The novel’s two polarised elements – its grungy physicality and its pervasive, insistent visionary dimension – are brought together most audaciously in the series of apparitions which come to Scully in the night and give the book its title. He first sees the riders in Ireland, in the grounds of the ruined castle which lies adjacent to his cottage. It is three o’clock in the morning and, having glimpsed lights from his kitchen window, he goes out to investigate:
With arms held high, he stumbled down onto the muddy grass into the strong smell of horses. Closer there was a sourer scent, the stink of unwashed men. At the sudden splash of piss from a horse in the rear, Scully grunted in fright but not a man stirred. Their torches crackled, flames rigid in the still air, giving off the reek of pitch ... And how they craned their necks, these riders. It was as though at any moment some great and terrible event would explode upon them, as if something, someone up there could set them in motion. The sky was a comfortless blanket on them. The ground was mired and trodden. Shit stood in vaporous cakes between hoofs. The castle keep rose as a cudgel before them. He felt himself craning, waiting, almost failing to breathe.

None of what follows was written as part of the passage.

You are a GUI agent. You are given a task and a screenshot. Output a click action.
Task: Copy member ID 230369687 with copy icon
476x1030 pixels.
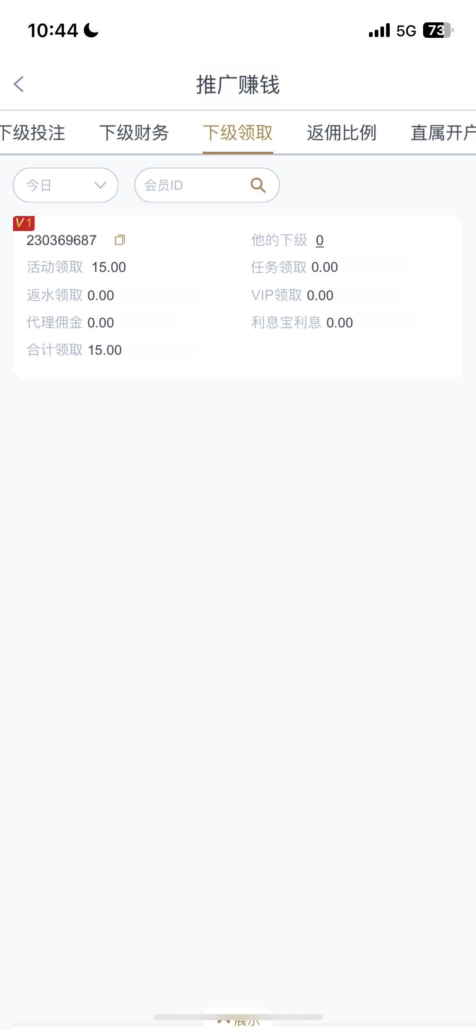click(x=120, y=240)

At the end of the book, the reappearance of this vision provides a measure of the emotional distance Scully has travelled by the time he returns from Europe: he realises that it is not his role to stand ‘unseen, patient, dogged faithful in all weathers and all worlds, waiting for something promised’. As an image of puzzled, hurt, battle-weary masculinity, the riders could easily have been ludicrous and self-pitying had Winton not proved himself capable, by this stage, of negotiating with such assurance between the physical and spiritual planes of his narrative. As it is, the image takes on a hard-won grandeur which reflects back on the book as a whole. For all but the most sceptical readers, it should be one of many moments in this bruising, exultant novel which gives you that big church feeling.